The Lesser Healing Chant was used by Vikirnoff Von Shrieder and Colby Jansen to heal Rafael De La Cruz, whose heart had been ripped out by a vampire, as described in Dark Secret.

Kepä Sarna Pus (The Lesser Healing Chant)

The same chant is used for all physical wounds. “Sívadaba” (into your heart) would be changed to refer to whatever part of the body is wounded.

Kuńasz, nélkül sívdobbanás, nélkül fesztelen löyly.

You lie as if asleep, without beat of heart, without airy breath.

Ot élidamet andam szabadon élidadért.

I offer freely my life for your life.

O jelä sielam j˘orem ot ainamet és soŋe ot élidadet.

My spirit of light forgets my body and enters your body.

O jelä sielam pukta kinn minden szelemeket belső.

My spirit of light sends all the dark spirits within fleeing without.

Pajńak o susu hanyet és o nyelv nyálamet sívadaba.

I press the earth of our homeland and the spit of my tongue into your heart.

Vii, o verim soŋe o verid andam.

At last, I give you my blood for your blood.

To hear this chant, visit christinefeehan.com/members/.

3. THE GREAT HEALING CHANT OF THE CARPATHIANS

The most well-known—and most dramatic—of the Carpathian healing chants is En Sarna Pus (The Great Healing Chant). This chant is reserved for recovering the wounded or unconscious Carpathian’s soul.

Typically a group of men would form a circle around the sick Carpathian (to “encircle him with our care and compassion”) and begin the chant. The shaman or healer or leader is the prime actor in this healing ceremony. It is he who will actually make the spiritual journey into the netherworld, aided by his clanspeople. Their purpose is to ecstatically dance, sing, drum and chant, all the while visualizing (through the words of the chant) the journey itself—every step of it, over and over again—to the point where the shaman, in trance, leaves his body and makes that very journey. (Indeed, the word ecstasy is from the Latin ex statis, which literally means “out of the body.”)
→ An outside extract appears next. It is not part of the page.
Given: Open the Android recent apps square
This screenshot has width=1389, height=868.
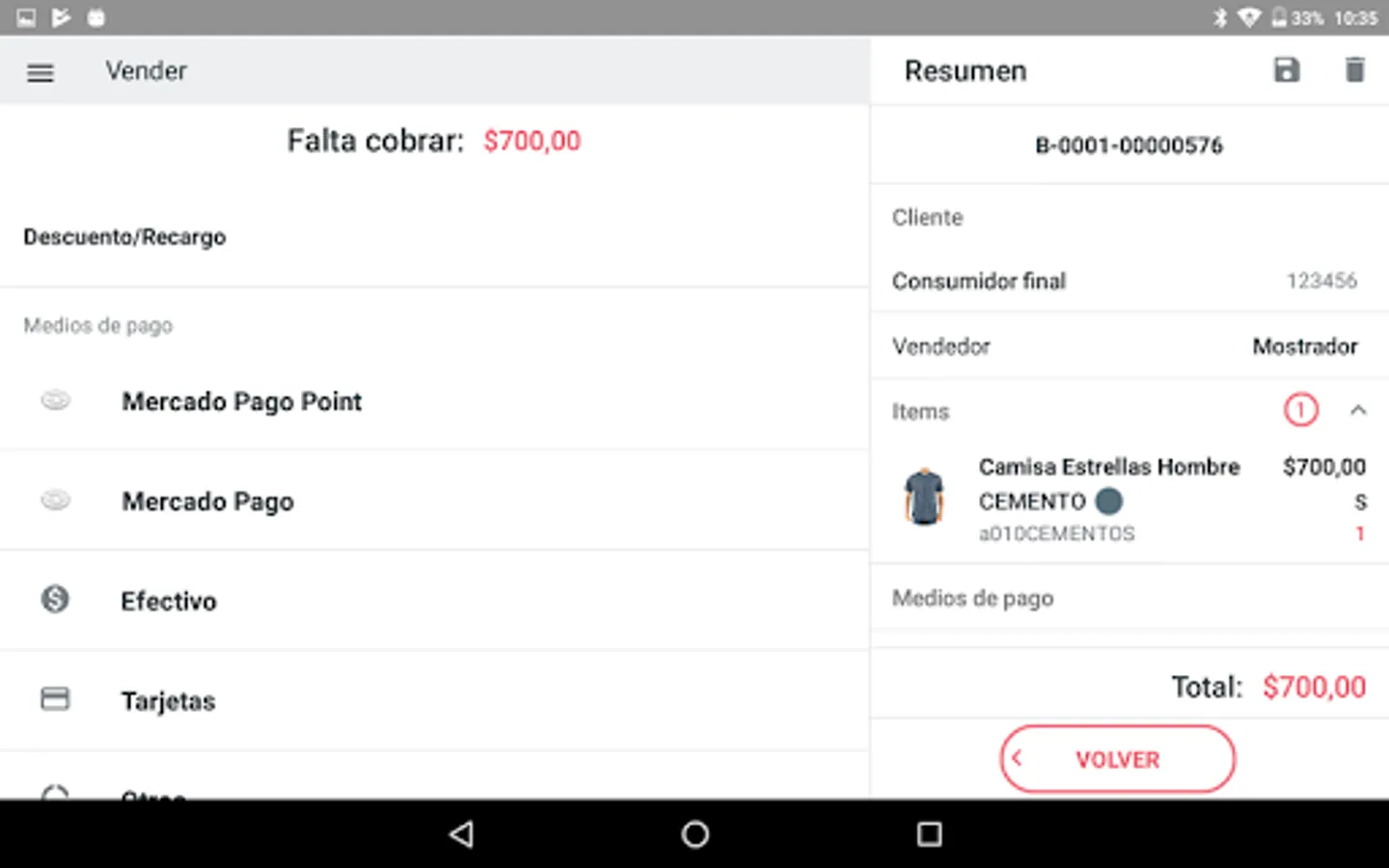Looking at the screenshot, I should [928, 834].
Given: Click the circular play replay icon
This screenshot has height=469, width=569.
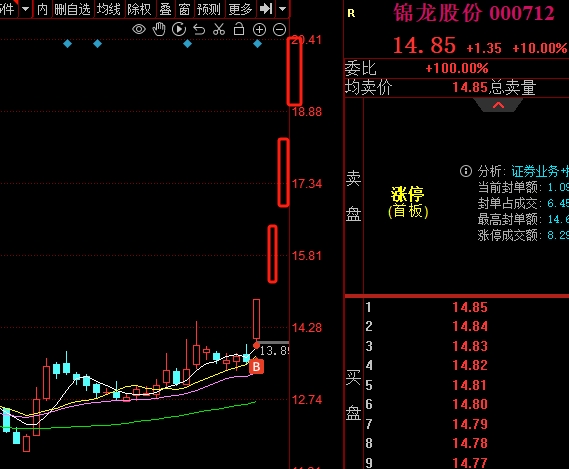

One advantage that the Carpathian healer has over many other shamans is his telepathic link to his lost brother. Most shamans must wander in the dark of the nether realms in search of their lost brother. But the Carpathian healer directly “hears” in his mind the voice of his lost brother calling to him, and can thus “zero in on” his soul like a homing beacon. For this reason, Carpathian healing tends to have a higher success rate than most other traditions of this sort.
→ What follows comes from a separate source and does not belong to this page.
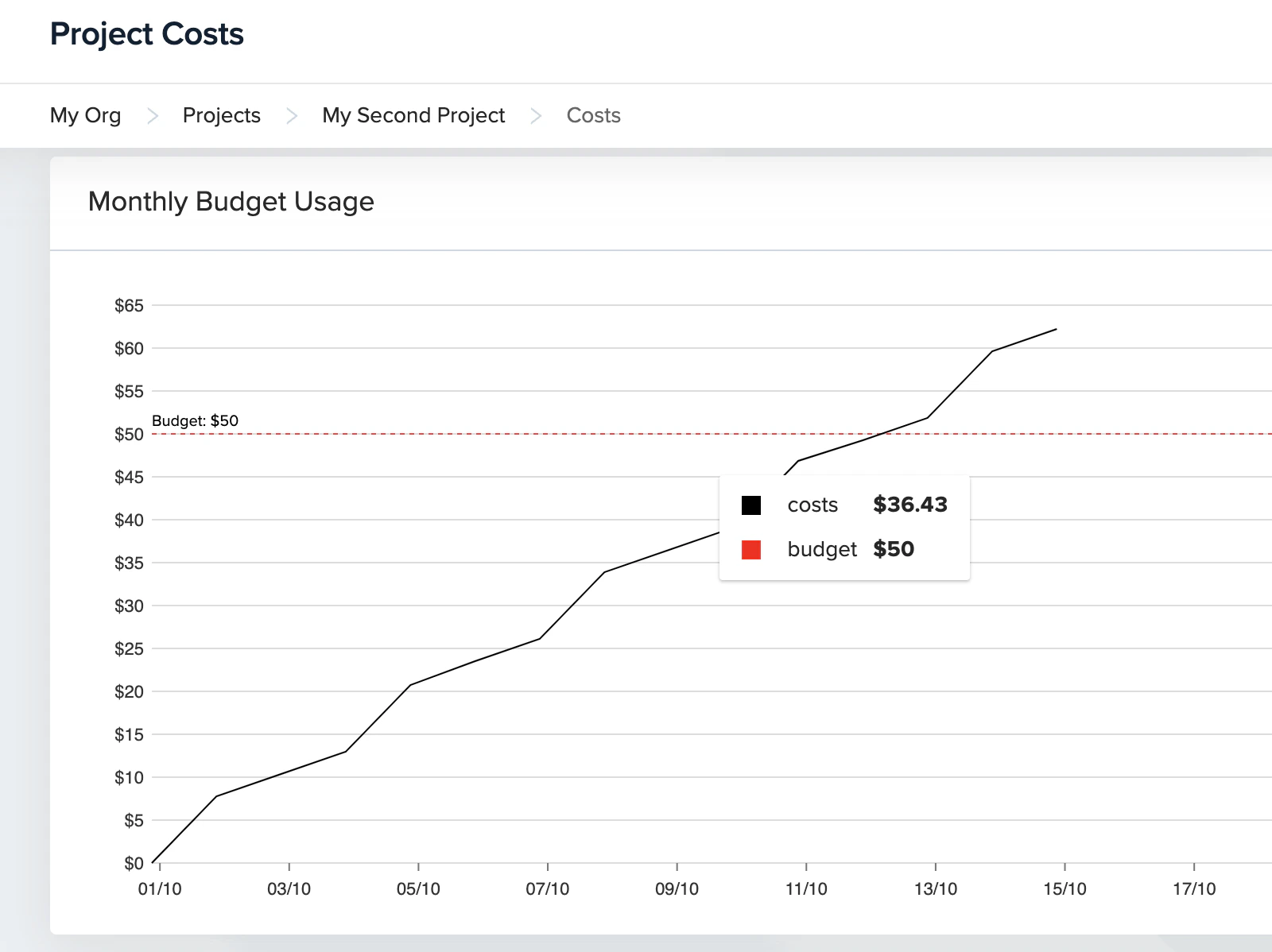Click the black costs legend swatch
Image resolution: width=1272 pixels, height=952 pixels.
point(751,505)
Something of the geography of the “other world” is useful for us to examine in order to fully understand the words of the Great Healing Chant. A reference is made to the “Great Tree” (in Carpathian: En Puwe). Many ancient traditions, including the Carpathian tradition, understood the worlds—the heaven worlds, our world and the nether realms—to be “hung” upon a great pole, or axis, or tree. Here on earth, we are positioned halfway up this tree, on one of its branches. Hence, many ancient texts referred to the material world as “middle earth”: midway between heaven and hell. Climbing the tree would lead one to the heaven worlds. Descending the tree to its roots would lead to the nether realms. The shaman was necessarily a master of movement up and down the Great Tree, sometimes moving unaided and sometimes assisted by (or even mounted upon the back of) an animal spirit guide. In various traditions, this Great Tree was known as the axis mundi (the “axis of the worlds”), Yggdrasil (in Norse mythology), Mount Meru (the sacred world mountain of Tibetan tradition), etc. The Christian cosmos, with its heaven, purgatory/earth and hell, is also worth comparing. It is even given a similar topography in Dante’s Divine Comedy: Dante is led on a journey first to hell, at the center of the earth; then upward to Mount Purgatory, which sits on the earth’s surface directly opposite Jerusalem; then farther upward to Eden, the earthly paradise, at the summit of Mount Purgatory; and then upward at last to Heaven.

In the shamanistic tradition, it was understood that the small always reflects the large; the personal always reflects the cosmic. A movement in the greater dimensions of the cosmos also coincides with an internal movement. For example, the axis mundi of the cosmos corresponds with the spinal column of the individual. Journeys up and down the axis mundi often coincided with the movements of natural and spiritual energies (sometimes called kundalini or shakti) in the spinal column of the shaman or mystic.